## [Vorliegender Text]

Am 16/06/2017 ergeht durch die Widerspruchsabteilung die folgende

ENTSCHEIDUNG:

1.        Der Widerspruch Nr. B 2 531 252 wird in seiner Gesamtheit zurückgewiesen.

2.        Die Widersprechende trägt die Kosten, die auf 300 EUR festgesetzt werden.

BEGRÜNDUNG:

Die Widersprechende legte Widerspruch gegen einige der Waren der die Europäische Union benennenden internationalen Registrierung Nr. 1 215 354 ein, und zwar gegen alle Waren der Klasse 5. Der Widerspruch beruht auf der Unionsmarkeneintragung Nr. 2 485 530. Die Widersprechende berief sich auf Artikel 8 Absatz 1 Buchstabe b UMV.

VERWECHSLUNGSGEFAHR – ARTIKEL 8 ABSATZ 1 BUCHSTABE b UMV

Verwechslungsgefahr liegt vor, wenn die Gefahr besteht, dass das Publikum der Auffassung sein könnte, die mit den infrage stehenden Marken gekennzeichneten Waren oder Dienstleistungen stammten von demselben Unternehmen oder gegebenenfalls von wirtschaftlich verbundenen Unternehmen. Ob eine Verwechslungsgefahr besteht, hängt bei einer umfassenden Beurteilung von der Abwägung mehrerer, voneinander abhängiger Faktoren ab. Zu diesen Faktoren gehören die Ähnlichkeit der Zeichen, die Ähnlichkeit der Waren und Dienstleistungen, die Kennzeichnungskraft der älteren Marke, die kennzeichnenden und dominierenden Elemente der in Konflikt stehenden Zeichen sowie das relevante Publikum.

  1. Die Waren

Der Widerspruch basiert auf den folgenden Waren:

Klasse 5: Pharmazeutische Erzeugnisse; zur medizinischen Verwendung aufbereitete diätetische Substanzen; medizinische Kräuter und Pflanzen, Präparate auf der Basis medizinischer Kräuter und Pflanzen; Heilkräutertees und medizinische Tees, Pflanzen für Aufgussgetränke für medizinische Zwecke.

Der Widerspruch richtet sich gegen die folgenden Waren:

Class 5 : Lutschtabletten für den Hals, Bonbons und Süßigkeiten, Süßwaren, Kaugummis (für medizinische Zwecke); Babynahrung ; diätetische Nahrungsergänzungsmittel; Lutschtabletten für den Hals; Lutschtabletten gegen Husten; Kaugummis mit Minzaroma für medizinische Zwecke; alle vorgenannten Waren nicht speziell für die zahnärztliche Behandlung.

## [Auszüge der Zeilen]
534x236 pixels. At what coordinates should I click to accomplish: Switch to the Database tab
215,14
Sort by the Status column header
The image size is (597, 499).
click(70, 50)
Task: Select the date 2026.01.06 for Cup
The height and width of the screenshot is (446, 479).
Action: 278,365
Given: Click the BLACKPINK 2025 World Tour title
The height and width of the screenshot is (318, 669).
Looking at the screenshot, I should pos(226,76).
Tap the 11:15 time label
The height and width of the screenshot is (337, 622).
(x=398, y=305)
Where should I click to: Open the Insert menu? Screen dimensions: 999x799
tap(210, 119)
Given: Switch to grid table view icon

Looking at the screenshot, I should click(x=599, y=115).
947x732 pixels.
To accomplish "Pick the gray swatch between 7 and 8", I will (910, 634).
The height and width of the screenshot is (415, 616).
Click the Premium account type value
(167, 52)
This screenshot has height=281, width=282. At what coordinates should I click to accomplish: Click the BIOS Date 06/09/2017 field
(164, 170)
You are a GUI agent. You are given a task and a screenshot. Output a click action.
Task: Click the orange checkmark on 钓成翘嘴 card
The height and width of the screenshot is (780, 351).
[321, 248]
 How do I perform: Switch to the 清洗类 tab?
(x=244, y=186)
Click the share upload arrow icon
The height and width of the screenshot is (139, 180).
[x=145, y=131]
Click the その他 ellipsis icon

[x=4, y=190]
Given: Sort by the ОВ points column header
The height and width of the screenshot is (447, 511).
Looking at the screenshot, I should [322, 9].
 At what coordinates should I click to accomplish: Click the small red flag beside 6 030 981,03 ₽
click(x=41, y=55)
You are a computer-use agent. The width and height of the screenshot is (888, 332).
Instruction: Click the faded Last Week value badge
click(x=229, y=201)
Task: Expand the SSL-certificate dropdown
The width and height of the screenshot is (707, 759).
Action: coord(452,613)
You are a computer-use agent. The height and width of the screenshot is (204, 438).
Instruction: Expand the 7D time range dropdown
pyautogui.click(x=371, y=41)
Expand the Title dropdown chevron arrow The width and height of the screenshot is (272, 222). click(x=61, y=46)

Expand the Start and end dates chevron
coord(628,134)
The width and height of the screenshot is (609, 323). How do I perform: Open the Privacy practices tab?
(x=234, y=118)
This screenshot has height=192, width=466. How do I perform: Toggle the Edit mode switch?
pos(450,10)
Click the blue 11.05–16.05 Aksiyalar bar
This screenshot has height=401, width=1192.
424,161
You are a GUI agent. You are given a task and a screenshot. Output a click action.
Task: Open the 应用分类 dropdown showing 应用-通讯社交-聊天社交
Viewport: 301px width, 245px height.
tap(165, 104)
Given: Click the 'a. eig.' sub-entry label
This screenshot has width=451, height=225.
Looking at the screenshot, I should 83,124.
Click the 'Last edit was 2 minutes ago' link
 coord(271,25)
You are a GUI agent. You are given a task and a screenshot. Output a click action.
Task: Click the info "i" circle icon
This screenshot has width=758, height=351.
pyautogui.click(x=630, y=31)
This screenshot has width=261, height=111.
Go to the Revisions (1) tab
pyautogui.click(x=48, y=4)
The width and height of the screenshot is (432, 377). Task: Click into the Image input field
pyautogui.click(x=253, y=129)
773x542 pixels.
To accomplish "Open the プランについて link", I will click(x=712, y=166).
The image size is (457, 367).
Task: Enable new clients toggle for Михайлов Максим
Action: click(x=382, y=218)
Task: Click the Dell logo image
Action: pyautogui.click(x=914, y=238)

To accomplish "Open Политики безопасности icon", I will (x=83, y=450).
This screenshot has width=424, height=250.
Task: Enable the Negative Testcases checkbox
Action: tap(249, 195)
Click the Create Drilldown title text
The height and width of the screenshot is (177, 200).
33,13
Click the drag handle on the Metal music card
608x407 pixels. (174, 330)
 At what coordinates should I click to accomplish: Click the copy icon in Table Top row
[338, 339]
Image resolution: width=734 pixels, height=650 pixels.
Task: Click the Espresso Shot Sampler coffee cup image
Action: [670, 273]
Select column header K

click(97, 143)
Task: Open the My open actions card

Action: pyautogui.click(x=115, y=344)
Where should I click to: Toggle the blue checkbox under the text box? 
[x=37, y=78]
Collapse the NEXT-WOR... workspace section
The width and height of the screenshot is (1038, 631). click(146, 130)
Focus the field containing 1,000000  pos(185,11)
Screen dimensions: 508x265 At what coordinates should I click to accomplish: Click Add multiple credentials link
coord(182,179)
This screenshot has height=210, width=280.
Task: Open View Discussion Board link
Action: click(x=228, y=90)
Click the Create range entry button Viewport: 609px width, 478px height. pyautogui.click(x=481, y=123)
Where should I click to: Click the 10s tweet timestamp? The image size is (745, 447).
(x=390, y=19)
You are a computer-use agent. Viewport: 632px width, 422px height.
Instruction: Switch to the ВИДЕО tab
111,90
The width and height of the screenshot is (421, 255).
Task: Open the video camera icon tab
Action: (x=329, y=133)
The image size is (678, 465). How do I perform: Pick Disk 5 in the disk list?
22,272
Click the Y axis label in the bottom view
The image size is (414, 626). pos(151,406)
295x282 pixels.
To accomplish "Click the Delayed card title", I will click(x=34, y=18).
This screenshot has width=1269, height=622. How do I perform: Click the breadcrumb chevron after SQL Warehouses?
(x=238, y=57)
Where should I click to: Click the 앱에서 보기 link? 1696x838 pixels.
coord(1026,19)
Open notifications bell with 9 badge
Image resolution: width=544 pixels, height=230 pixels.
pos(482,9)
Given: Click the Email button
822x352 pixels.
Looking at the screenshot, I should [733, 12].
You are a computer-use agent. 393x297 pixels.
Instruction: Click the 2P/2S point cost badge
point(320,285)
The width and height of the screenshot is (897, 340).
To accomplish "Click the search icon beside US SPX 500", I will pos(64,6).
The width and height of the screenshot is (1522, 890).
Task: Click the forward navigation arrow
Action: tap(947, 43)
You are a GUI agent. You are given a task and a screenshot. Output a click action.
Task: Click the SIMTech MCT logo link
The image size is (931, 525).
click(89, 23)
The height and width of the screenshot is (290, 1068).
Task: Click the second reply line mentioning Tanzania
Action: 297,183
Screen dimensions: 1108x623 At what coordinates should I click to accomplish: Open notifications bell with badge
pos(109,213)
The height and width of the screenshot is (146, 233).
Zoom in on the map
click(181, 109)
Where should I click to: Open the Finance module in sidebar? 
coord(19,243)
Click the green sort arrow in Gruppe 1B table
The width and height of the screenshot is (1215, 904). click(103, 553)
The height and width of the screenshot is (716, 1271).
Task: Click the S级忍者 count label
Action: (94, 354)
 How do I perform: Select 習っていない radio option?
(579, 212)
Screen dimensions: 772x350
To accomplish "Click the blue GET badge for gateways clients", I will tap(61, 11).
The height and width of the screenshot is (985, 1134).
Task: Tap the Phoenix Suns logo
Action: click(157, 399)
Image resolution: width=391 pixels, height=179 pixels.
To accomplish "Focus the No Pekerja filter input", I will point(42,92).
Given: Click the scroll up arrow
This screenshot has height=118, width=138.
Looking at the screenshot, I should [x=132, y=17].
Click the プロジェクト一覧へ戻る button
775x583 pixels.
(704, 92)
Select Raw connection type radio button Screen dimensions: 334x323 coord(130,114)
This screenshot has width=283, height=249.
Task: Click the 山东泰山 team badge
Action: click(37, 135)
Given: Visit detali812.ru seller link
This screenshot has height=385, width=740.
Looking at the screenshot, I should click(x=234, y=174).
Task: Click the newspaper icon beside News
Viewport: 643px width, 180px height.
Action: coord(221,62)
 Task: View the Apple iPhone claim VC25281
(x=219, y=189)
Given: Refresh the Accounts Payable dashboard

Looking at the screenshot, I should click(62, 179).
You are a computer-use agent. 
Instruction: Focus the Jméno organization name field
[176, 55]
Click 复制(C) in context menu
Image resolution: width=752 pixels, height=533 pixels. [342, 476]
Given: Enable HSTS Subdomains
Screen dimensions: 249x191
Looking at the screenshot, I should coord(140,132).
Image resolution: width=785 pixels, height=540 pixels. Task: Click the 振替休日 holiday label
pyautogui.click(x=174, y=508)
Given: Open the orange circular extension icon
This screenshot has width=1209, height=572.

## [Arbeitsanweisungen]
- 1) Fassen Sie den Absatz der Widerspruchsentscheidung, der mit „Verwechslungsgefahr liegt vor, wenn“ beginnt, kürzer zusammen und behalten Sie dabei seine wesentlichen Aussagen bei.
- 2) Überarbeiten Sie in der Widerspruchsentscheidung den Abschnitt von „Am 16/06/2017 ergeht“ bis einschließlich „300 EUR festgesetzt werden.“, indem Sie „in seiner Gesamtheit“ durch „vollständig“ ersetzen.

## [Lösungen der Aufgaben]
- 1) Verwechslungsgefahr besteht, wenn das Publikum annehmen könnte, die mit den fraglichen Marken gekennzeichneten Waren oder Dienstleistungen stammten von demselben oder von wirtschaftlich verbundenen Unternehmen. Dies ist umfassend zu beurteilen, indem mehrere voneinander abhängige Faktoren abgewogen werden. Zu diesen Faktoren gehören die Ähnlichkeit der Zeichen sowie der Waren und Dienstleistungen, die Kennzeichnungskraft der älteren Marke, die kennzeichnenden und dominierenden Elemente der Zeichen und das relevante Publikum.

- 2)
Am 16/06/2017 ergeht durch die Widerspruchsabteilung die folgende

ENTSCHEIDUNG:

1.        Der Widerspruch Nr. B 2 531 252 wird vollständig zurückgewiesen.

2.        Die Widersprechende trägt die Kosten, die auf 300 EUR festgesetzt werden.